"Von der Buchidee zum Verlagsvertrag" von Markus Miksch ist ein kleines Büchlein, zu dem der Titel nicht ganz zu passen scheint. Meiner Ansicht nach setzen die Erläuterungen nicht schon bei der Buchidee an, sondern erst wenn die Rohfassung des Manuskripts mehr oder weniger steht. Das ist ja nun auch nicht gerade verkehrt. Ich konnte mir auf jeden Fall ein paar nützliche Tipps herauspicken, die ich nun umsetzen möchte. Glücklicherweise steht meine erste Rohfassung tatsächlich schon, weshalb ich keine Unterstützung bei einer Buchidee brauchte. Wenn ich dieses Buch nun allerdings erworben hätte, um mir Tipps mit meiner Buchidee zu holen, wäre ich vermutlich enttäuscht worden.

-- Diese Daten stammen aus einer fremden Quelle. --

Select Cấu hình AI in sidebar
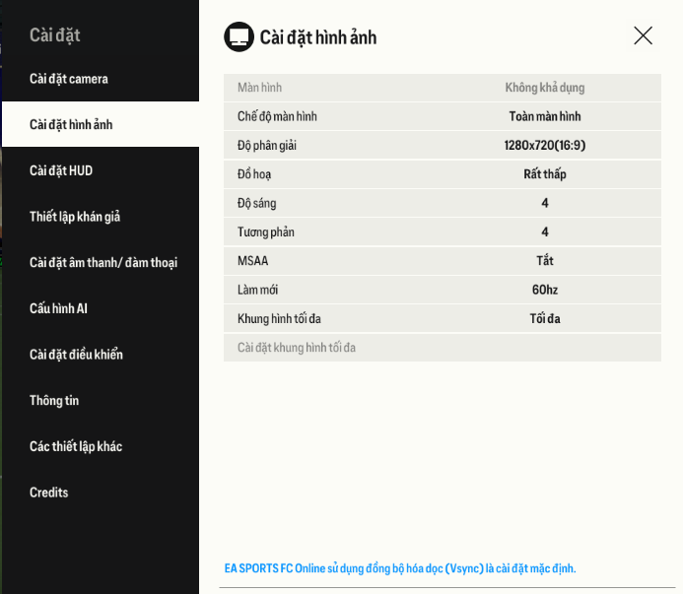The image size is (683, 594). [x=59, y=308]
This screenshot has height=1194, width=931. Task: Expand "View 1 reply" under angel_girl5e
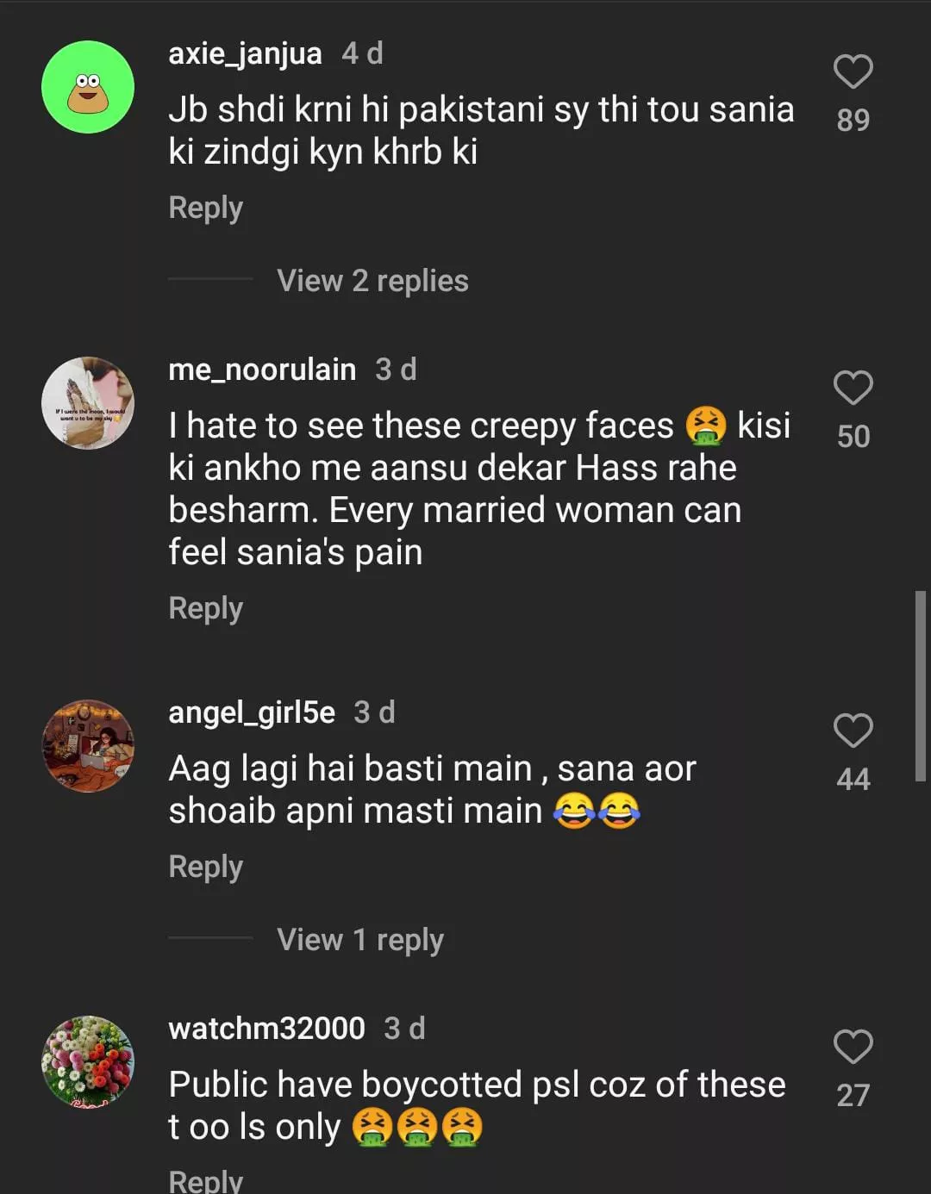360,940
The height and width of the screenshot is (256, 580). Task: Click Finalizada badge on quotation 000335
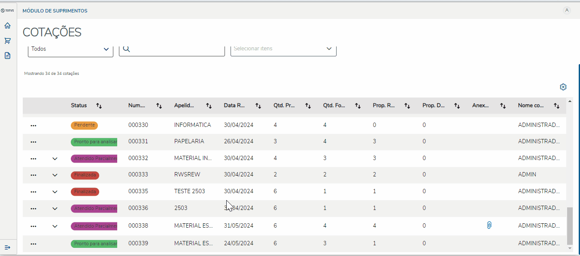coord(85,191)
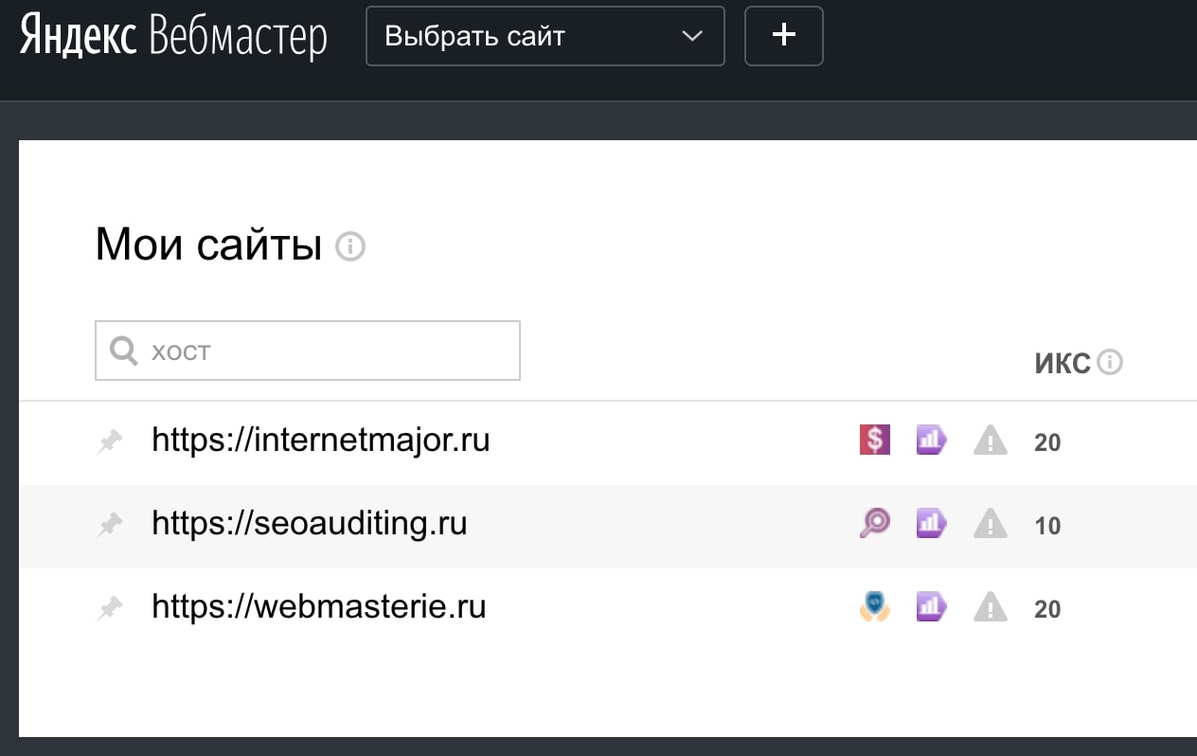Screen dimensions: 1197x756
Task: Open the Metrica stats badge for internetmajor.ru
Action: tap(931, 440)
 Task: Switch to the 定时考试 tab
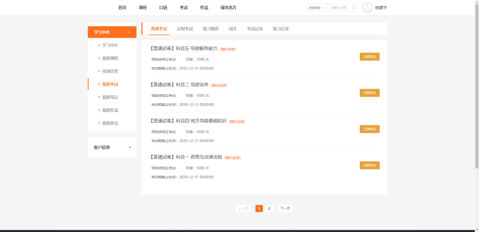coord(185,29)
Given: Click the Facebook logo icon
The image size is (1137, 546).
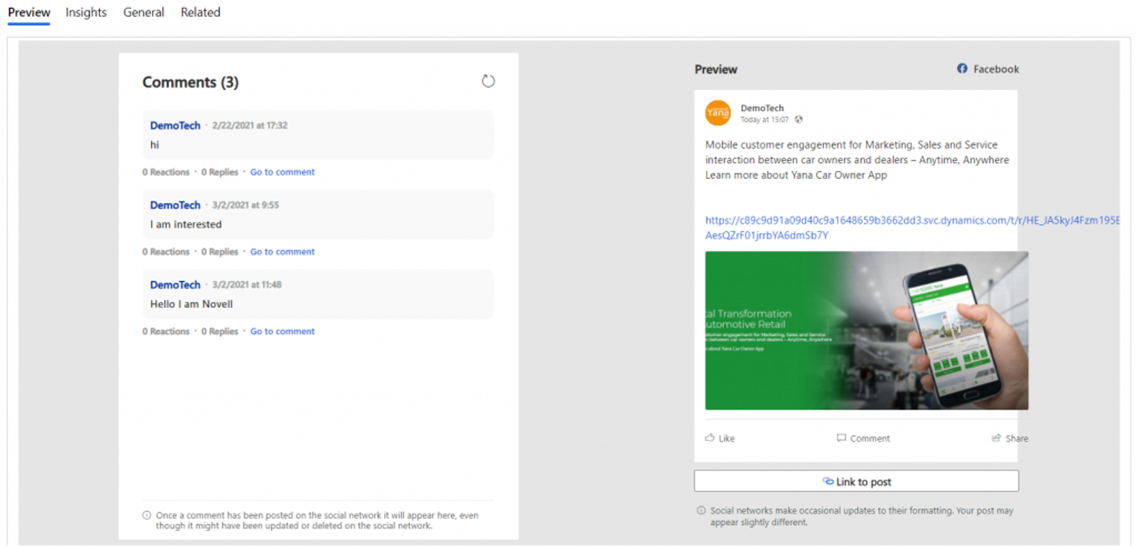Looking at the screenshot, I should (x=962, y=69).
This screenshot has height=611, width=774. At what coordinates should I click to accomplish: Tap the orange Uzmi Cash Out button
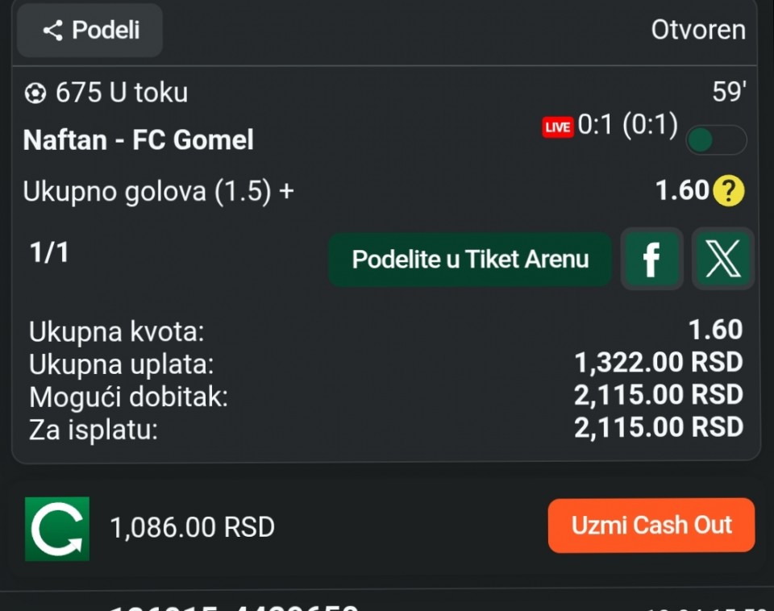651,526
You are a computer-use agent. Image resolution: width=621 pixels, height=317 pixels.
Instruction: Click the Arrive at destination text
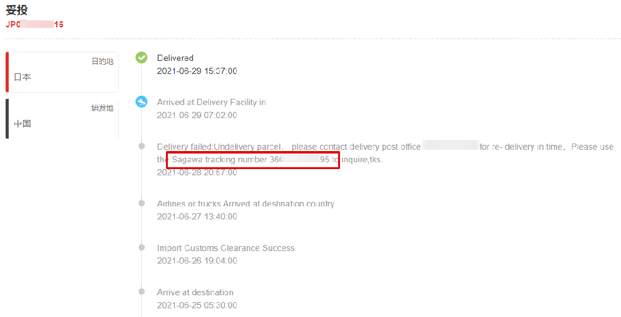click(195, 292)
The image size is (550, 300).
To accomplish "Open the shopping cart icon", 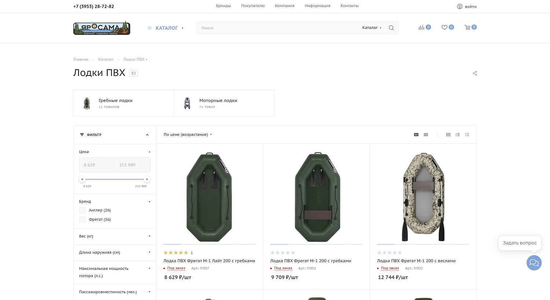I will [468, 28].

Nach dem einleitenden Vorwort erfahren wir erst mal nicht viel Neues: Das Kapitel "Ein hart umkämpfter Markt" beschreibt die Situation, dass es mehr Manuskripte als Verlage gibt, die es drucken wollen/können. Darauf aufbauend allerdings werden dann ein paar Ansätze genannt, wie man sich eventuell doch am Markt positionieren kann - auch wenn ich beim Lesen das Gefühl hatte, dass das sicher die meisten sowieso versuchen und wissen. Welchen Teil man als Leseprobe verwenden soll, fand ich allerdings hilfreich.
Kapitel zwei "Belletristik und Sachbuch" fand ich recht nützlich. Das Schreiben wird als Handwerk erläutert und da habe ich mich wirklich angesprochen gefühlt. Ich selbst habe zu Beginn meines Schreibprozesses viel zu viel drauflos geschrieben und beim Schreiben gemerkt, dass mich das nicht weit bringt. Es gibt nicht umsonst Strukturen. Kapitel drei und vier beschäftigen sich mit dem perfekten Exposé.
Abschließend gibt es noch Werbung zum Verlag sowie ein Beispielexposé im Anhang.
Zusammenfassend kann man sagen: Es gibt ganz gute Tipps, allerdings zu wenig Inhalt für 11,95 Euro. Das Büchlein ist in einer halben Stunde ausgelesen, wovon etwa fünf Minuten für Werbung lesen draufgehen.